Publicado 07 de Setembro de 2014 - 13h50

Por Reporter Correio Plantão

Na manhã deste domingo, na Avenida Francisco Glicério, cerca de 15 mil pessoas, segundo Edson Cunha, 45, Diretor de Operações da EMDEC (Empresa Municipal de Desenvolvimento de Campinas), se reuniram para assistir ao Desfile 7 de Setembro, em comemoração aos 192 anos de independência do Brasil.

A maioria das pessoas presentes considera o desfile uma tradição. O tenente Oswaldo Birocchi, desfila desde 1945, quando voltou da guerra. “A data para mim é muito importante, e é uma honra desfilar no carro da corporação. Além disso também estou aniversariando, faço 93 anos hoje”, diz Birocchi. O analista de sistemas Vladimir Angeloni, 48, assiste todos os anos o desfile, e desta vez trouxe o filho Vinícius de sete anos para conhecer o evento cívico “desde a minha infância meu pai me trazia, e hoje é a vez de eu trazer o meu. Acho importante ele saber o que significa a data. A parte que mais gosto são a dos veículos motorizados.” Zenailde Virgolino de Souza, 62, dona de casa “É uma questão de amor a pátria, um evento muito importante. Sou do Ceará, moro em Campinas há 34 anos, e venho sempre prestigiar” diz. As atendentes Leila Duarte, 46, e Elaine Souza, 33, mãe e filha, acham que as crianças passam muito tempo em frente ao computador e ao video-game, e não sabem nem o que é comemorado na data, por isso fizeram questão de trazer Tábata Vitória, Laura Beatriz e Fernanda Roberta para assistir.

Com ínicio às sete horas e quarenta minutos, os representantes das Forças Armadas foram os primeiros a desfilar. Após o desfile das tropas a pé, foi a vez dos veículos motorizados. Em seguida, escolas e entidades. Um dos grandes destaques foi a passagem do trem da escola de educação infantil Celisa, a mais antiga de Campinas, com 72 anos.

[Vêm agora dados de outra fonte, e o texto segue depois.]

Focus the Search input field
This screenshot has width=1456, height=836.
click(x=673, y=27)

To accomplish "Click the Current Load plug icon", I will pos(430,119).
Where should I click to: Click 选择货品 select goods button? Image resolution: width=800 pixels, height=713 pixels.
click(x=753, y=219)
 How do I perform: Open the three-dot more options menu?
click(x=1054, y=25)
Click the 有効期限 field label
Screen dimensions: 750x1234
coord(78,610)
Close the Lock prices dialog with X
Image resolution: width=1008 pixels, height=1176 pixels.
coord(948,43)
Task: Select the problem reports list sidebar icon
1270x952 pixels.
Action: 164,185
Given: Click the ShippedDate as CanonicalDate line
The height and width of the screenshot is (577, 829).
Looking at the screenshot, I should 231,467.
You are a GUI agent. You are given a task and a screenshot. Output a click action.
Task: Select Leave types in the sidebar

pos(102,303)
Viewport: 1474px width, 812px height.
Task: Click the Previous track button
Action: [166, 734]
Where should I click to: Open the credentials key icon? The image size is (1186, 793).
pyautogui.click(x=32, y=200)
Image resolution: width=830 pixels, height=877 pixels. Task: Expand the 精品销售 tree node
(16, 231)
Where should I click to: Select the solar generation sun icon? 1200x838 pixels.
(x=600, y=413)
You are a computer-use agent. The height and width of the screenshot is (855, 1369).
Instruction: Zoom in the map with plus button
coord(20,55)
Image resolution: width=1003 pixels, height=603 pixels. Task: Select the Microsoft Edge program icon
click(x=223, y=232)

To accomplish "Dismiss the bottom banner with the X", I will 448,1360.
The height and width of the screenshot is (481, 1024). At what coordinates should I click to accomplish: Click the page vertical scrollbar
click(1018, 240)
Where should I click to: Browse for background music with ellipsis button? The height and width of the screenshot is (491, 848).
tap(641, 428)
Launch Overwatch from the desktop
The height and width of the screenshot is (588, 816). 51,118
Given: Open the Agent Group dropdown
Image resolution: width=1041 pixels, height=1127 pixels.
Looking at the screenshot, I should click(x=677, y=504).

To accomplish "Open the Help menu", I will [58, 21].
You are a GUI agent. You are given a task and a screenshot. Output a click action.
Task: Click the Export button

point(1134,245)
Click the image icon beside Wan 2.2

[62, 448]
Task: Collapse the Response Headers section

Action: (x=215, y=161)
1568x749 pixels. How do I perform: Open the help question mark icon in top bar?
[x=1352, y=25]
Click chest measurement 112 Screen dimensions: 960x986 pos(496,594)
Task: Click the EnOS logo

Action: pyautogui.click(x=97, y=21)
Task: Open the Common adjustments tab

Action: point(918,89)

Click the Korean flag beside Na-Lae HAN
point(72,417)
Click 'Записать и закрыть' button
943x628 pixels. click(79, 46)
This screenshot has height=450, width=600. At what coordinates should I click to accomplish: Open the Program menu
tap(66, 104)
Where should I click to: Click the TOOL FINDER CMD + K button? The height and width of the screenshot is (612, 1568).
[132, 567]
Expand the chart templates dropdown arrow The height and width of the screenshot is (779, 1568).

Após o desfile, houve manifestação pacífica composta pelos integrantes da Marcha dos Excluídos. Segundo o padre Benedito Ferraro, 48, dentre os grupos presentes, estava o Centro de Estudos e Promoção da Mulher Marginalizada - CEPROMM, sindicatos e partidos políticos. "Os direitos reivindicados são os mesmo das últimas manifestações: saúde, educação, terra, proteção no trabalho, e a livre manifestação. Esse já é o 19º Grito em Campinas, estamos novamente aqui para reafirmarmos nossos direitos" finaliza Ferrani.